Menurut Kiki, OJK sedang mengkaji kemungkinan penerapan sertifikasi tertentu bagi para finfluencer sebelum mereka bisa memberikan ulasan atau rekomendasi terhadap produk keuangan. Langkah ini dinilai krusial agar konten yang disebarkan memiliki dasar yang kuat serta tidak membahayakan masyarakat awam yang mungkin belum memiliki literasi keuangan yang cukup.

Selain itu, OJK juga mengadopsi pembelajaran dari negara-negara lain yang telah lebih dahulu menetapkan regulasi terkait influencer keuangan. Di sejumlah negara maju, finfluencer diwajibkan memiliki izin atau registrasi tertentu dan dilarang memberikan klaim tanpa bukti atau keterbukaan atas konflik kepentingan.

Upaya OJK mengatur perilaku finfluencer juga sejalan dengan arah kebijakan industri jasa keuangan yang lebih berorientasi pada keberlanjutan, transparansi, dan perlindungan konsumen. Dalam konteks ini, penguatan kepercayaan publik menjadi kunci utama, dan tidak bisa dicapai jika ruang digital dibiarkan penuh dengan informasi yang bias, ambigu, atau bahkan sengaja menipu.
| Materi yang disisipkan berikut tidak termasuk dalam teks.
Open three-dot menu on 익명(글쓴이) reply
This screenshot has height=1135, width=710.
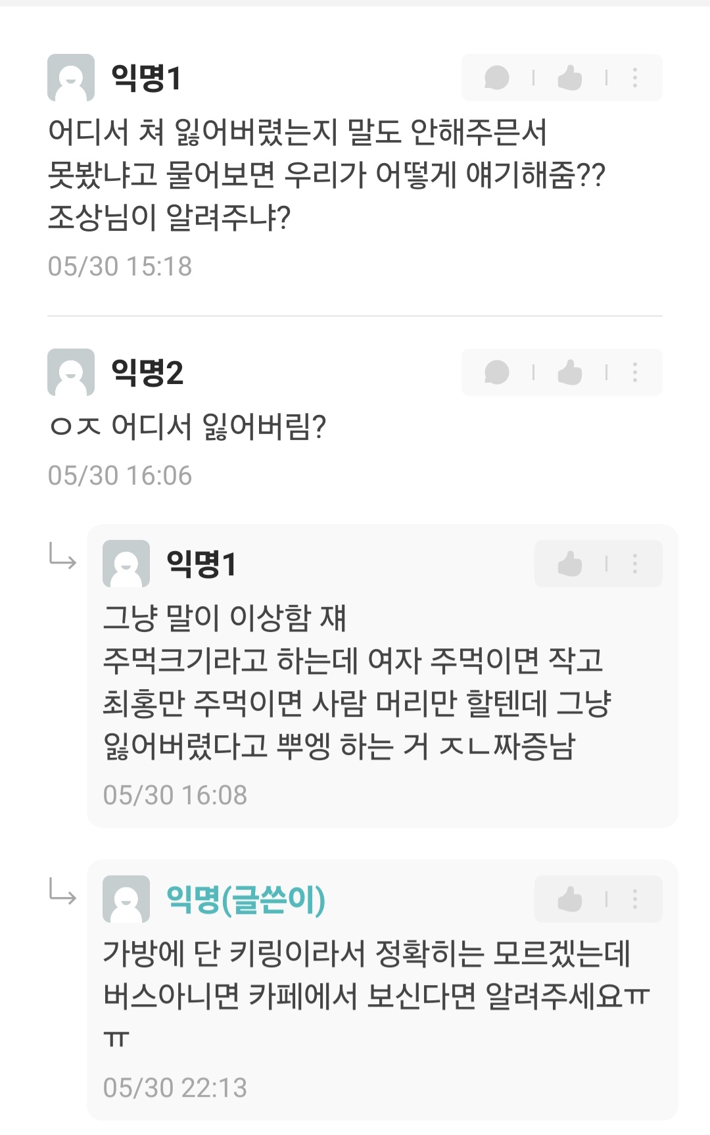click(x=635, y=899)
Di era ekonomi digital saat ini, masyarakat semakin terhubung dengan produk-produk investasi, asuransi, hingga kripto, lewat rekomendasi atau testimoni dari tokoh-tokoh media sosial. Sayangnya, tidak semua dari mereka memiliki latar belakang edukasi keuangan yang kuat. Ada pula yang memanfaatkan popularitas untuk mempromosikan produk berisiko tinggi tanpa menyebutkan potensi kerugian atau tanpa transparansi akan imbalan yang mereka terima dari sponsor.

Melalui regulasi yang sedang disiapkan ini, OJK berharap dapat menciptakan ekosistem konten keuangan yang lebih sehat dan bertanggung jawab. Tidak hanya membentengi konsumen dari potensi penipuan, tetapi juga memberikan ruang bagi finfluencer profesional untuk memberikan edukasi yang benar dan berkontribusi pada peningkatan literasi keuangan masyarakat.
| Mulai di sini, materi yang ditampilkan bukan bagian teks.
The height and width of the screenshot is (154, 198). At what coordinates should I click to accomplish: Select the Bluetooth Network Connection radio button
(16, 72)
Kolaborasi dengan pelaku industri digital dan platform media sosial pun menjadi bagian penting dari rencana OJK. Tanpa sinergi lintas sektor, upaya pengawasan bisa menjadi sia-sia di tengah derasnya arus informasi yang menyebar secara viral.

Dengan kebijakan yang tepat dan penegakan aturan yang konsisten, OJK ingin memastikan bahwa ruang digital Indonesia menjadi sarana edukasi yang mencerahkan, bukan ladang spekulasi yang menyesatkan. Dan pada akhirnya, kepercayaan publik terhadap sektor keuangan nasional bisa terus ditingkatkan.